Closed felixvor closed 3 years ago
oh yes thanks i overlooked that! for now i only started the training process for testing and saw that the processor was returning valid data and not crash. wasnt able to finish a training and check results yet. any other ideas for testing this that could make sense?
That's good! I did some local testing withFARM/test/test_lm_finetuning.py
and changed the language model to bert-base-german-cased there. Works. I found out that the token "I" has index 103 in bert-base-german-cased vocabulary. So I also tested with this token by adding it to FARM/test/samples/lm_finetuning/train-sample.txt
. It works with your changes but it does not without them. Great! 👍 Ready to merge. Let us know how the finetuned model performs!

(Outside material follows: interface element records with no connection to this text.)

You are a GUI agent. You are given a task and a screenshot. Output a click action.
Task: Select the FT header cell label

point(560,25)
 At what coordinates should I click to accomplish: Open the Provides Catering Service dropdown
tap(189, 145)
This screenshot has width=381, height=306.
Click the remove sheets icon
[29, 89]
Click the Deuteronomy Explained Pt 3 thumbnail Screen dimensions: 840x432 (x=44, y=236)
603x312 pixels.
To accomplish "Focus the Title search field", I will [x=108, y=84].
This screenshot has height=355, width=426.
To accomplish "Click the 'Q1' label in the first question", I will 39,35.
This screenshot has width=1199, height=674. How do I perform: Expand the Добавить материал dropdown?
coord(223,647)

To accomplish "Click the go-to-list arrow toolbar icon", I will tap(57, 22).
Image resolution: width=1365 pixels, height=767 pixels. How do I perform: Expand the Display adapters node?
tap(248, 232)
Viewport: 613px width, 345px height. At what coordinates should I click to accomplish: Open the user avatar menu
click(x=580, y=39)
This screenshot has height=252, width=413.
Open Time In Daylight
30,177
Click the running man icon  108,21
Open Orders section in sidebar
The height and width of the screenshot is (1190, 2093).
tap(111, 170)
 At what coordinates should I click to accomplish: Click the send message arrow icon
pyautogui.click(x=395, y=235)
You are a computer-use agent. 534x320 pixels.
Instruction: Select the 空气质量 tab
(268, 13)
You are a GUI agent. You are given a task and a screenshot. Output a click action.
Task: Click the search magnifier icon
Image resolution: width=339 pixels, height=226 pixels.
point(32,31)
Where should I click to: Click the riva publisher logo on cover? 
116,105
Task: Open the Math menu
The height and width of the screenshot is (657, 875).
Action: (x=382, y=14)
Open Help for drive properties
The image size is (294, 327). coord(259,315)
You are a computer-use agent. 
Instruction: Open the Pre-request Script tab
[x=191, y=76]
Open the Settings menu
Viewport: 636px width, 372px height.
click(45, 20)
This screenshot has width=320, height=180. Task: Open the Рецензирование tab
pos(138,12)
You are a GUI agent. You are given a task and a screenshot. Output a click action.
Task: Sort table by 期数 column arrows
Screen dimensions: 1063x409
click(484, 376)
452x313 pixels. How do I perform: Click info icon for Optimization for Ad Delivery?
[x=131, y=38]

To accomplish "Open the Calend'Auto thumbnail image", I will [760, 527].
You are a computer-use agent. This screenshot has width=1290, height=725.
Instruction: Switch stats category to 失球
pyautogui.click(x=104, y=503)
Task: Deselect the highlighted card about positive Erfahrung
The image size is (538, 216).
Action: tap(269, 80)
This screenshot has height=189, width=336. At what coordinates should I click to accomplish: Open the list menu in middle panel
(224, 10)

Tokens were previously hardcoded so only the default config of bert-base was compatible. If the vocab.txt of a model had PAD, SEP, CLS tokens in a different position, the processor would ignore the wrong tokens for whole-word-masking. If MASK was at the wrong position, the processor would crash.
Tokens IDs are now grabbed from the vocabulary directly and IDs are not hardcoded anymore. This should make any model compatible that has SEP, CLS, PAD and MASK anywhere in their vocab.txt.
Related Issue: https://github.com/deepset-ai/FARM/issues/800